> **ACTIVITY**
Print the records below exactly, with no pictures.

***** DATA FOR REVIEW *****

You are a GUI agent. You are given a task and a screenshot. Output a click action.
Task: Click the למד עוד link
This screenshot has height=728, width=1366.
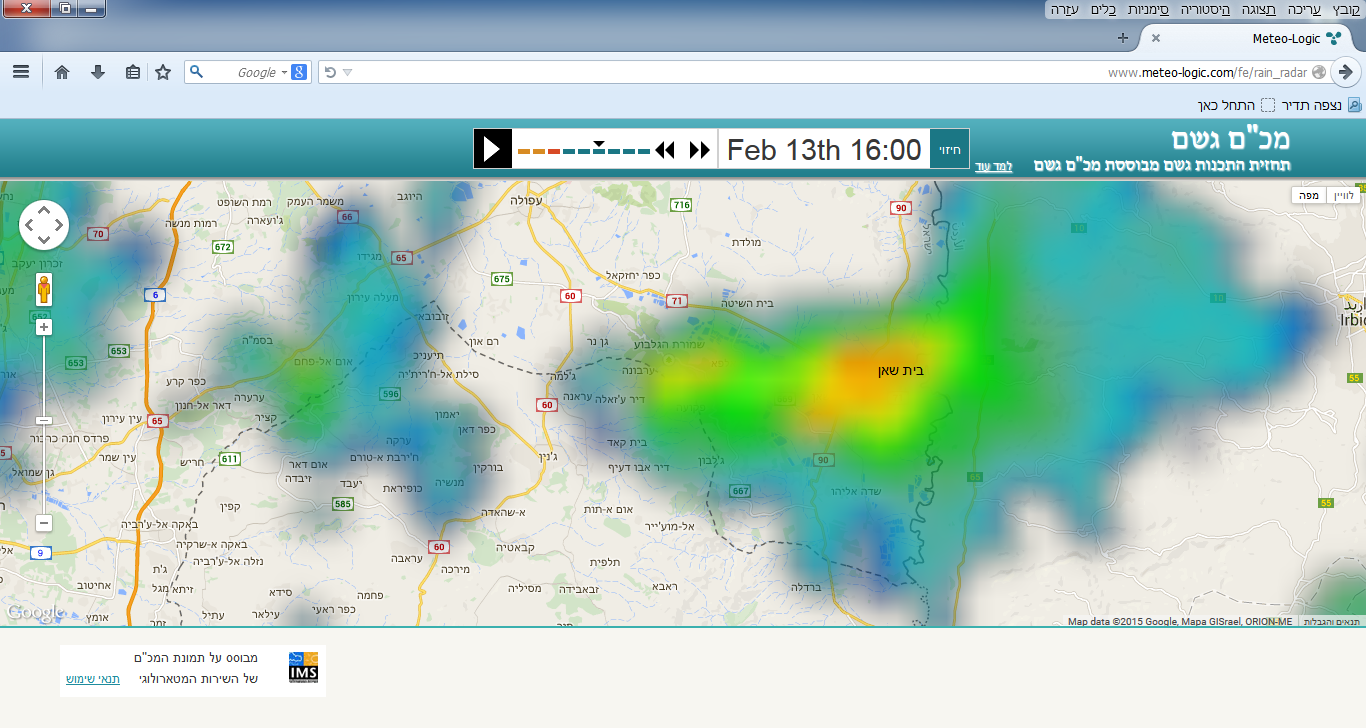(993, 166)
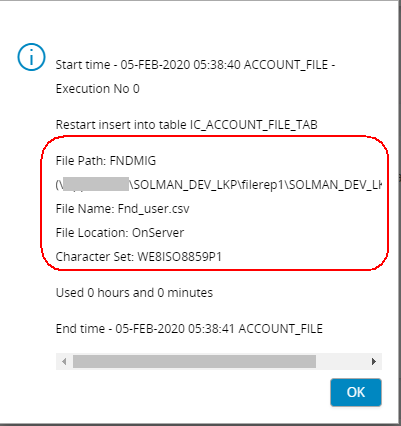This screenshot has width=401, height=426.
Task: Click the empty scrollbar track right of the thumb
Action: (x=341, y=361)
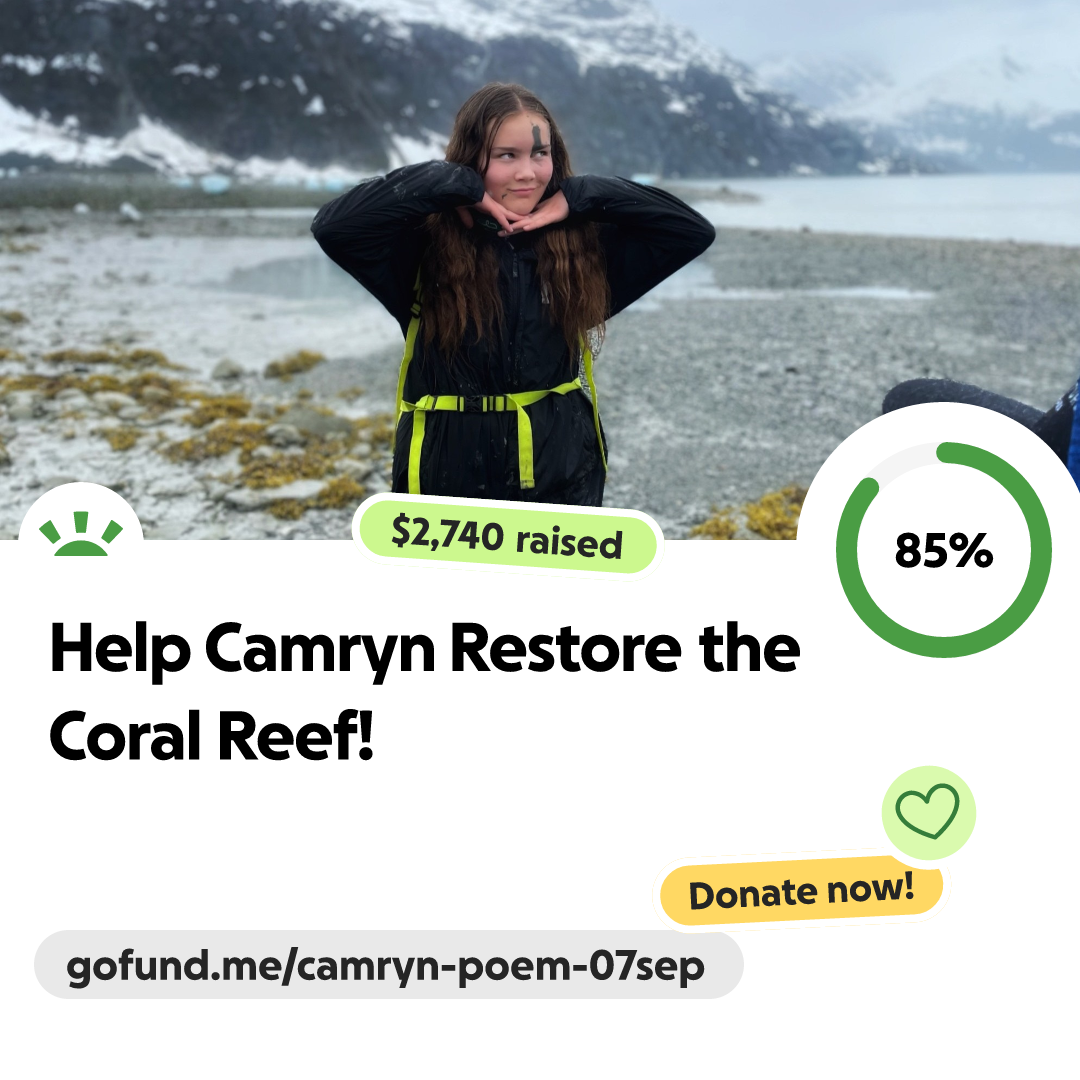The width and height of the screenshot is (1080, 1080).
Task: Click the GoFundMe sunburst logo
Action: (x=81, y=534)
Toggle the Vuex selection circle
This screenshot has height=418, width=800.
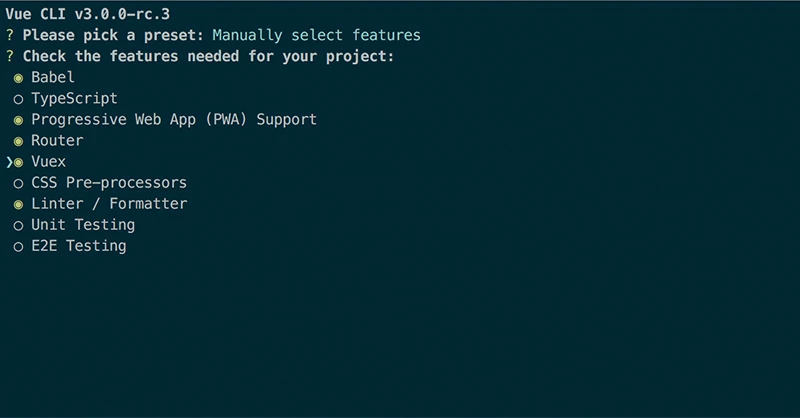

*****

> **ANSWER BOX**
You are a GUI agent. You are given a task and a screenshot. Output a click action.
Task: Click the למד עוד link
This screenshot has height=728, width=1366.
(993, 166)
This screenshot has width=401, height=426.
Task: Click the empty scrollbar track right of the thumb
Action: (x=341, y=361)
The width and height of the screenshot is (1080, 1080).
Task: Click the GoFundMe sunburst logo
Action: (x=81, y=534)
Toggle the Vuex selection circle
This screenshot has height=418, width=800.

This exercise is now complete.